**Your tasks:**
(A) In the article on the Wiitala Brothers, which hardcore band did the brothers belong to before focusing on their own material?
(B) Pick up the article on the Wiitala Brothers after its final sentence and write the next passage.

**Selected excerpt:**
★ ★ ★ ★ ★
Background information
- Origin: Chicago, Illinois
- Genres: Rock, Alternative rock, Indie rock
- Years active: 2005–present
- Labels: None
- Members: Christopher Wiitala Trevor Wiitala
- Website: The Wiitala Brothers official website

= The Wiitala Brothers =

The Wiitala Brothers are a rock duo from Chicago composed of fraternal twin brothers Christopher and Trevor Wiitala.

==Background==
They have been playing music together in some way or another for pretty much their entire lives, first with friends in school and then with hardcore band The Blamed. Shortly after joining The Blamed they began writing songs together as an outlet for the music they wanted to hear and when The Blamed disbanded, Christopher and Trevor decided to focus on their own material.

From their official website: "For as long as they can remember The Wiitala Brothers have been playing music in one form or another. Having been raised on music full of passion and melody, they continue to do so the best way they know how."
★ ★ ★ ★ ★
**Extracted information:**
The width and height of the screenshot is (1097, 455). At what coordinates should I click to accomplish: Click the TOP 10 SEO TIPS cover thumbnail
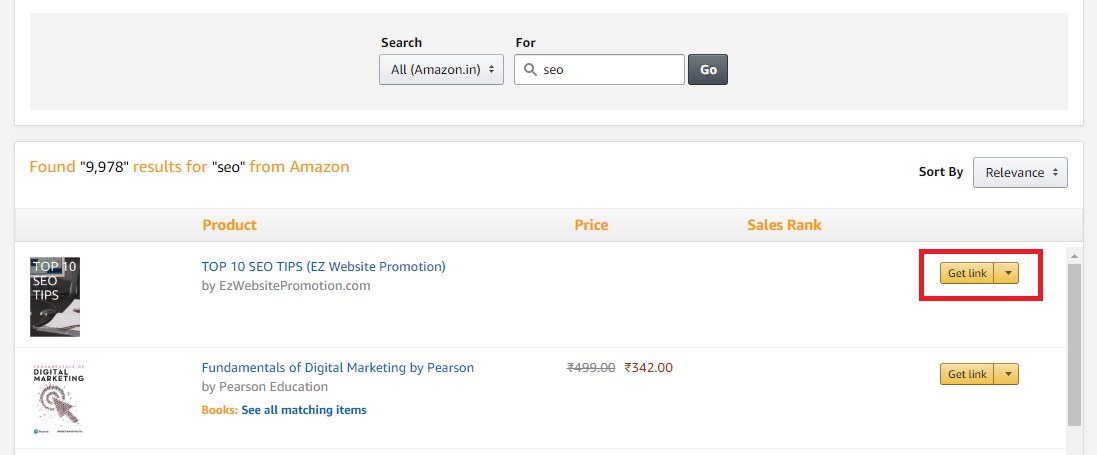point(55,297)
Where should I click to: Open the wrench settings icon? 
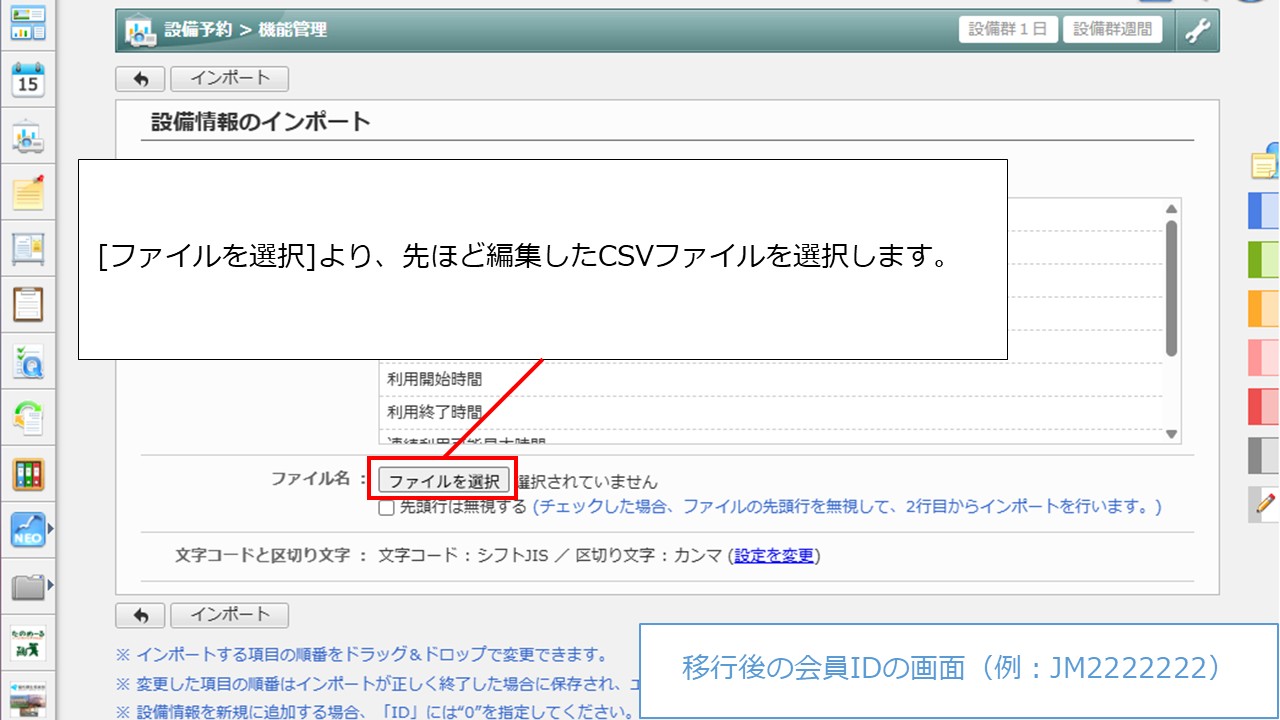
★ ★ ★ ★ ★
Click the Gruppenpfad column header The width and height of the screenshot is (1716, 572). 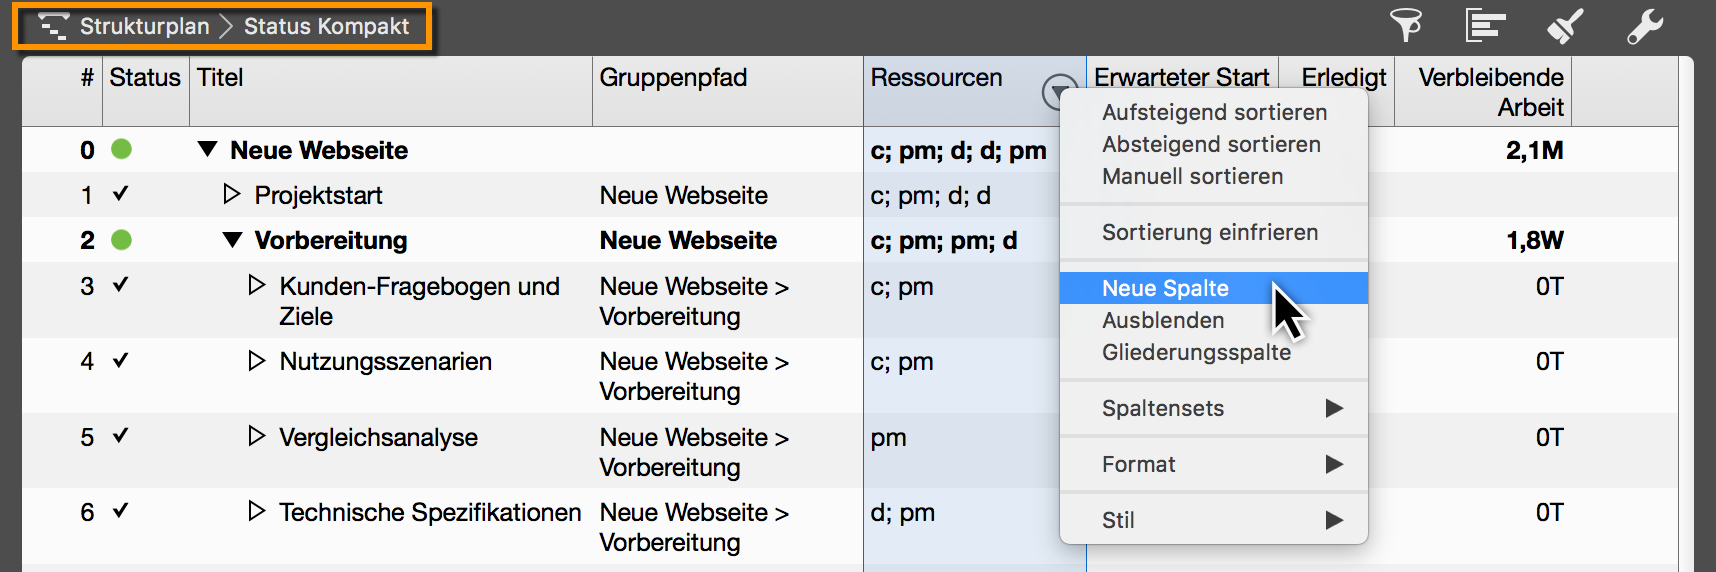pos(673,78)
★ ★ ★ ★ ★
**Written responses:**
(A) The Blamed

(B)
==Bad Blood==
After years of writing and perfecting their songs, they self-released their debut record Bad Blood. The record deals primarily with Christopher's battle with Hepatitis C, during which the majority of the songs were written.

==Press==
The Onion A.V. Club states "Bad Blood could be qualified as minimalist indie pop-rock, but it’s something much more effective than that might suggest. The duo’s stark guitars and lingering vocals tend to waft around, electrifying the air with their simplicity. So it shouldn’t matter much that they sound remarkably like Coldplay."

UK music blog Alter The Press says "Wiitala Brothers are pissed off at the world but instead of screaming about it they are penning some really heart-felt songs, which are incredibly well written and make the point more effective."